# PROBLEM SET:
1. List every numbered heading in the car-buying text below, in order.
2. According to the car-buying text below, below what credit score should a buyer spend time improving it?
3. Translate this sentence from the car-buying text below into Spanish: "Remember, everything is negotiable, from price to APR to loan terms."
#### SUPPLIED TEXT
2. Check your credit score.

Before applying for any loan, you need to know your credit score. If your score is lower than 720, invest some time in improving it so you get the best possible interest rate. With a little effort, you may be able to raise your score as much as 100 points in less than 3 months.

3. Find out how much the bank will give you.

When shopping for a new car, your first stop should be your bank, so you can get pre-approved for a car loan. Dealer financing may be a good deal, but the only way to know for sure is if you've done your due diligence ahead of time. Remember, everything is negotiable, from price to APR to loan terms. It's easier to negotiate if you have multiple financing options to choose from.

4. Make a 20% down payment.

You may not have enough to make an all cash purchase, but as with buying a home, you should have at least a 20% down payment. Only take out a loan to finance the rest. And make sure the loan term is 4 years or less. If you can't afford the monthly payment on a 4-year loan, then you can't afford the car. No matter what the dealer might tell you.

5. Buy used—the smart way.

One of the best ways to get a good deal on the car you want is to buy a certified used vehicle that has just come back on the lot after a lease. That means someone else has absorbed the cost of depreciation, and the car should be in pristine condition. The same financing rules still apply, but the overall cost is likely to be a lot less.
########
#### EXTRACTED RECORDS
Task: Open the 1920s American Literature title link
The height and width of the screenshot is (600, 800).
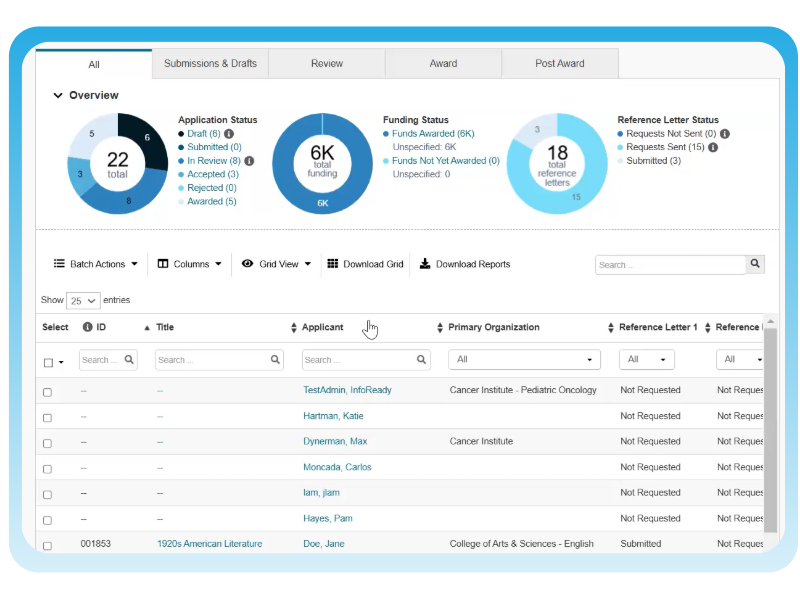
########
#### EXTRACTED RECORDS
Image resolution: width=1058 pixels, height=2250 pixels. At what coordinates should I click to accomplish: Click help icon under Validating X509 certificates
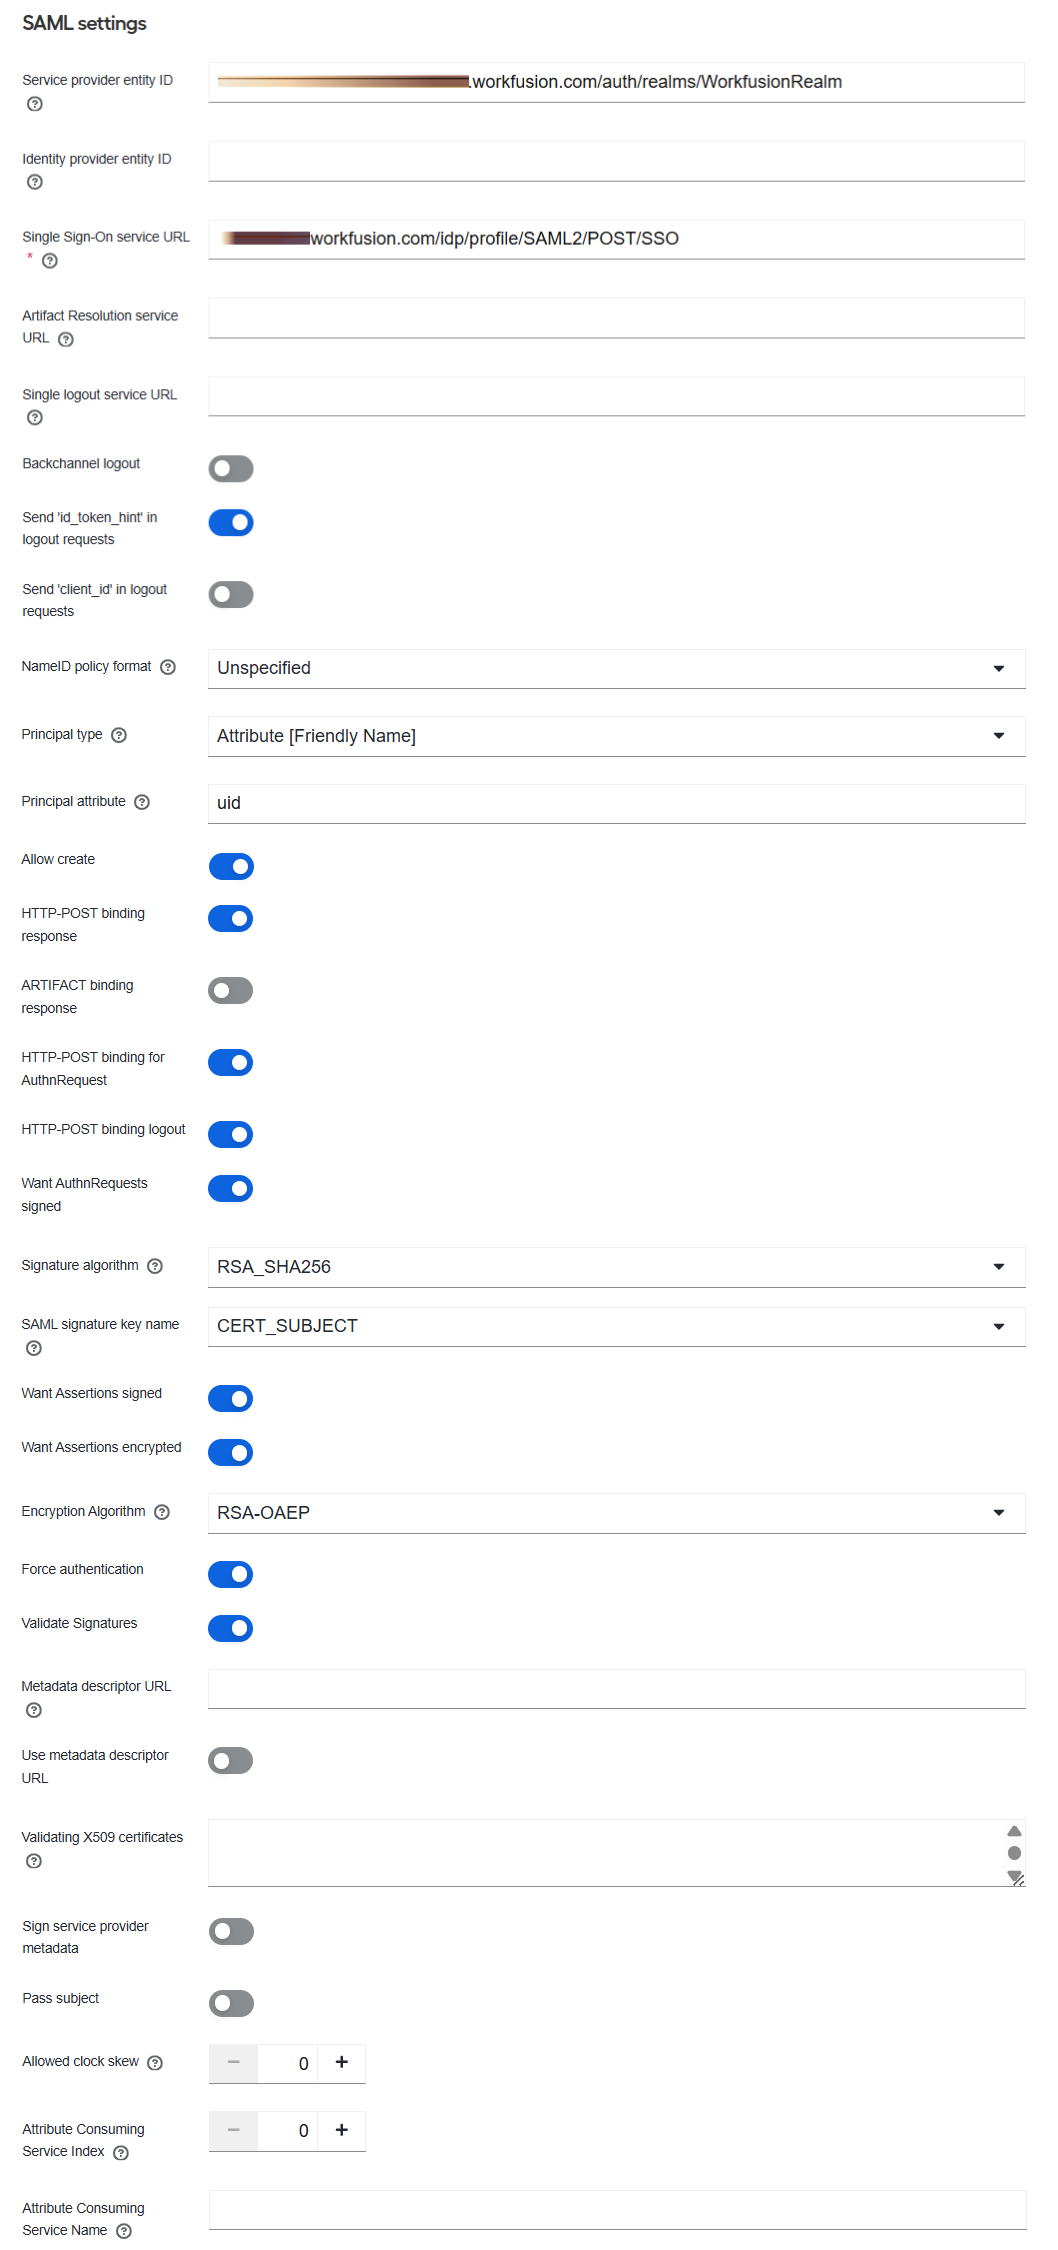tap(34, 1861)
########
# REPLIES:
1.
2. Check your credit score.
3. Find out how much the bank will give you.
4. Make a 20% down payment.
5. Buy used—the smart way.

2. 720

3. Recuerde que todo es negociable, desde el precio hasta la TAE y las condiciones del préstamo.